__QUOTED PASSAGE__:

## start

Symphony No. 7 in E major (1881-1883) (1885, ed. Nowak 1954) [67:24]
Wiener Symphoniker/Yakov Kreizberg
rec. live, June 2004, Konzerthaus, Vienna
Reviewed as a stereo DSD64 download from
Pdf booklet included
PENTATONE PTC5186051 SACD
Having recently – and belatedly – reviewed Yakov Kreizberg’s Strauss
waltzes with the Wiener Symphoniker I couldn’t wait to hear his Bruckner
Seventh. Recorded live with the same band – he was their principal guest
conductor from 2003 to 2009 – this album is the work of recording and
balance engineers Roger de Schot and Erdo Groot respectively; they made a
splendid team in the Strauss, so I had high hopes for the Bruckner. Yes,
the music comes first, but in this piece especially a top-notch recording
helps to reveal the multi-layered splendour of Bruckner’s writing.
My Damascene conversion took place 40 years ago, when I listened to
borrowed LPs of Herbert von Karajan and the Berliner Philharmoniker in
Bruckner’s Eighth (Deutsche Grammophon). By turns fiery and eloquent that
must be one of the finest performances he ever committed to disc; praise
indeed from someone who never really warmed to the Karajan style. After
that came the classic Vienna/Karl Böhm Fourth (Decca), Daniel Barenboim’s
intermittently successful Chicago cycle (DG) and Günter Wand’s impassioned
BP recordings (Sony-RCA). Sergiu Celibidache’s legendary Munich set
(Warner) was a fairly recent discovery, as was Simone Young’s direct but
always illuminating Hamburg series for Oehms.

## end

__AVAILABLE DATA__:
## start

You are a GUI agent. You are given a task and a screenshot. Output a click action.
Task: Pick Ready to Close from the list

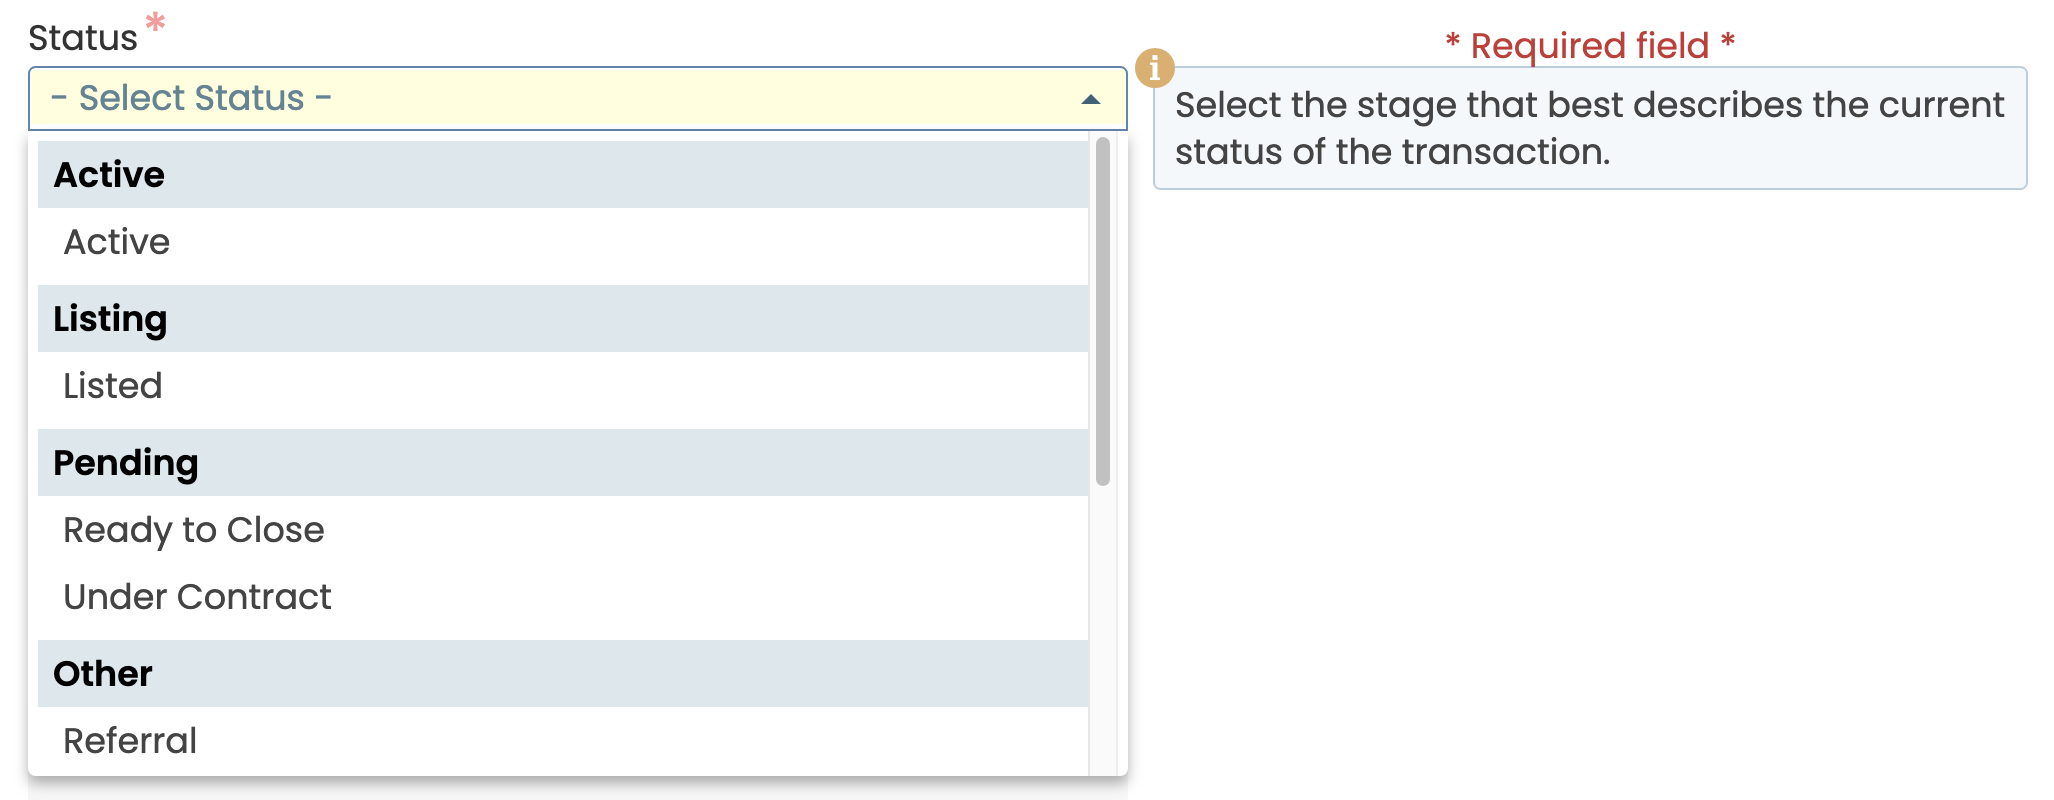pyautogui.click(x=194, y=530)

## end

__REQUIRED ACTIONS__:
A. In the Bruckner Seventh review, during which years was Yakov Kreizberg principal guest conductor of the Wiener Symphoniker?
B. Continue the Bruckner review from the point where it stops.

__TASK ANSWERS__:
A. From 2003 to 2009.

B.
When it comes to the Seventh, though, my current go-to version is
Celibidache’s, recorded live with the BP in 1992; the Blu-ray was one of my
Recordings of the Year in 2012 (review). Celi clocks in at an astonishing 90 minutes – most performances last
around 70 – but the combination of the BP at their best and the conductor
at his most audacious makes for an overwhelming experience. This is also a
prime example of how a good, three-dimensional recording can aid one’s
perception of the music, notably in those mighty, ‘terraced’ tuttis.
Rather like Otto Klemperer’s equally expansive account of
– 100 minutes as opposed to the usual 80 – Celi’s Bruckner Seventh won’t
please everyone, but they both deserve to be heard. I’ve also
Donald Runnicles’ 2012 recording with the BBC Scottish Symphony, and while
there’s much to admire the playing isn’t as polished as I’d like; also,
there’s not enough of the weight and amplitude that I look for in these
symphonies. No such qualms about Young, whose taut, persuasively shaped
Seventh is one of the finest I‘ve heard in years. The SACD may have added
presence, but the 16-bit download – available from
– is still pretty impressive.
Celi is a one-off, a maverick, so Young is the obvious comparative here.
She and Kreizberg both use the same edition of the score – 1885, ed. Nowak
1954 – and both are recorded live in DSD. The Seventh is one of Bruckner’s
least contentious symphonies, so there isn’t a confusing array of
performing versions to choose from. It’s also one of the composer’s most
popular, and revisiting the piece for this review reminds me why; it’s
structurally well-balanced, the scoring is wonderfully transparent and the
whole edifice seems admirably secure.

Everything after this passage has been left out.